We previously covered Jackson Financial Inc. (JXN) in June 2023, discussing the stock's oversold status then, attributed to the March 2023 banking crisis. Its FQ1'23 earnings miss had also been misconstrued, since its hedging instruments were not structured to match GAAP accounting standards, causing the quarterly net losses or gains to appear overly inflated.
In this article, we shall be discussing its FQ2'23 results, which have brought forth improved profitability and a healthier balance sheet, naturally reversing the pessimistic sentiments. The stock's undervaluation and sustained share retirement also imply its great potential as a value play, while offering a rich dividend yield at the same time, resulting in our reiterated Buy rating.
The JXN Investment Thesis Remains Robust Here, Despite The Recent Recovery
For now, it appears that JXN's efforts have paid off, with FQ2'23 bringing forth improved total guaranteed benefits and net hedging results of $1.09B ( +157.7 QoQ / -51.7% YoY). This has directly contributed to its positive GAAP net income of $1.2B (+180.4% QoQ/ -63.1% YoY).
However, investors may want to refer to its adj operating earnings instead, since the metric will paint a more accurate representation of the annuity company's quarterly performance.
In the latest quarter, JXN reported impressive adj operating earnings of $283M ( +4.4% QoQ / +25.7% YoY ).
The improved profitability has directly contributed to the holding company's healthier balance sheet with nearly $1.5B of cash and highly liquid securities (inline QoQ/ +87.5% YoY), providing it with the much-needed "liquidity buffer of 2x annual expenses."
Therefore, it is unsurprising that JXN remains well positioned to achieve its 2023 capital return target of $500M at the midpoint, with $107M of dividends already paid and $117M of shares repurchased in H1'23.
The latter has contributed to its reduced share count of 84.75M by the latest quarter (-1.33M QoQ/ -4.42M YoY), naturally improving its FQ2'23 EPS to $3.34 (+6% QoQ/ +32.5% YoY) and annualized dividends per share to $2.48 (+12.7% YoY).
In addition, these metrics suggest the reduced likelihood for the JXN management to realize losses of $5.91B on its existing debt securities (+9.6% QoQ/ +21.1% YoY). This is especially since $30.11B, or the equivalent 60% of its portfolio comes with a long-term contractual maturity of between five to over twenty years.
Therefore, while the uncertain macroeconomic outlook has affected its overall annuity sales of $3.1B (inline QoQ/ -25% YoY), we are not overly concerned.
This is because JXN has strategically introduced a new line of Registered Index-Linked Annuity [RILA] products, with the segment boasting robust demand with sales of $541M (+1.5% QoQ/ +10.4% YoY) by the latest quarter. Sales have also accelerated in July 2023, based on the management's commentary in the recent earnings call.

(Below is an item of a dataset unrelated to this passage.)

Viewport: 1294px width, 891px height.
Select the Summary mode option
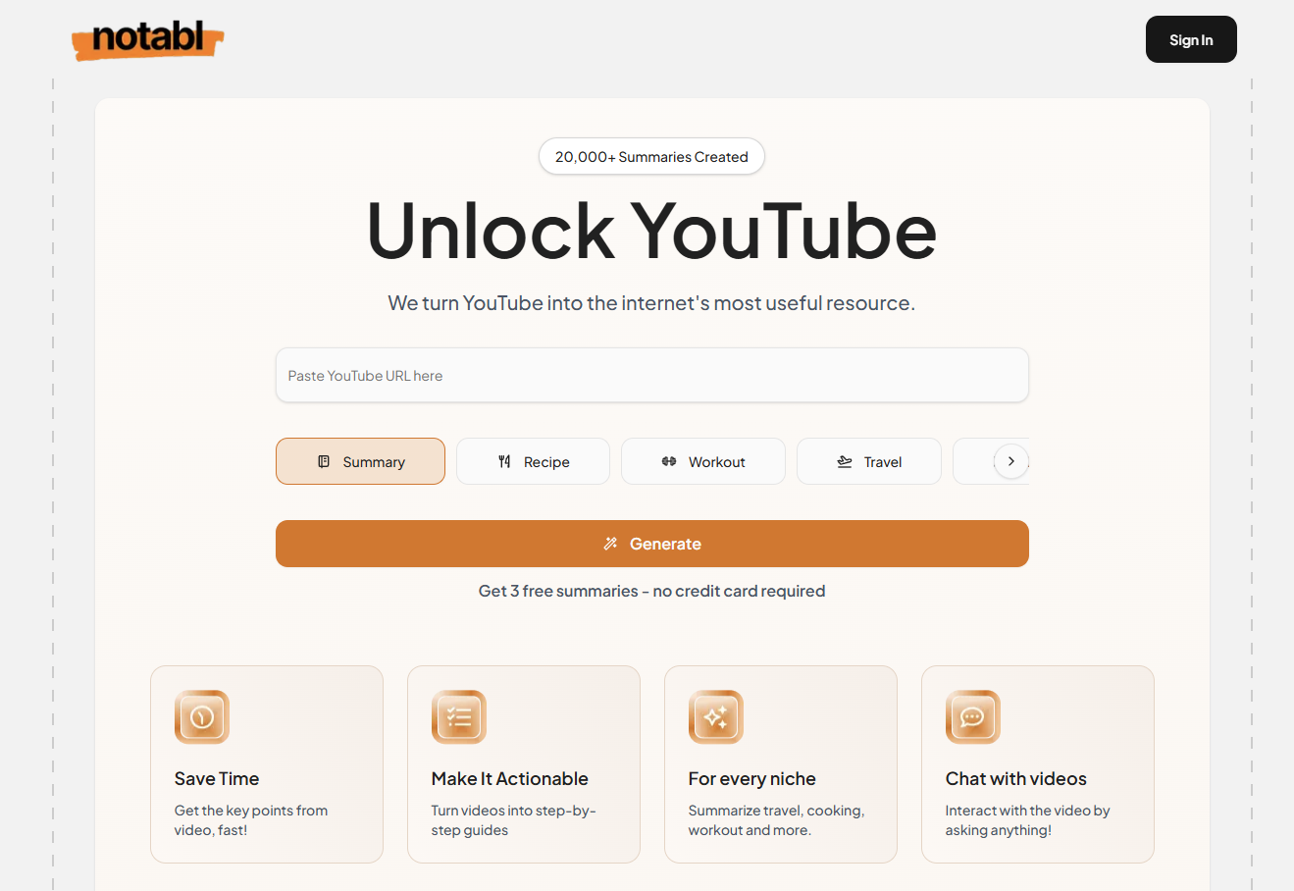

This is compared to the stagnant variable annuity products (inline QoQ/ -33% YoY) and fixed annuity products (-13.5% QoQ/ +19.7% YoY).
These developments have naturally contributed to JXN's stable fee income/premiums of $1.91 (+1.5% QoQ/ -1% YoY) and net investment income of $435M (inline QoQ/+20.4% YoY) in FQ2'23.

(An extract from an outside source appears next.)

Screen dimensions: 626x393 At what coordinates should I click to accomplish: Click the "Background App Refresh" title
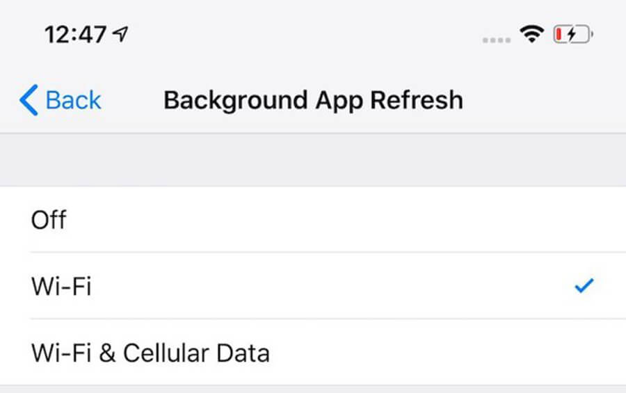point(313,100)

The insurance segment's estimated Risk-Based Capital [RBC] ratio has also expanded QoQ while remaining within its target range of 425-500% and being way above the regulators' requirement of 200% .
As a result of the highly competent management team, JXN's annuity headwind is only temporal, with things likely to normalize once the consumer demand for treasury yields and money market funds moderate, depending on when the Fed pivots.
Investors Must Still Balance JXN's Risk & Reward Ratio
Naturally, JXN investors must be aware that moderate volatility may occur in its hedging process as the Fed pivots toward a normalized 2% inflation rate. This may potentially present a volatile performance, similar to its current situation.
For now, the market analysts have already priced in a rate freeze in the upcoming FOMC meeting on September 20, 2023, with Morningstar expecting a Fed pivot from February 2024 onwards.
This also coincides with the JXN management's cautious commentary in the recent earnings call, since its higher profitability is partly attributed to the "higher interest rates."
This means that when interest rates moderate, investors may expect the net hedging result to be negative, temporarily pulling down its GAAP net income profitability.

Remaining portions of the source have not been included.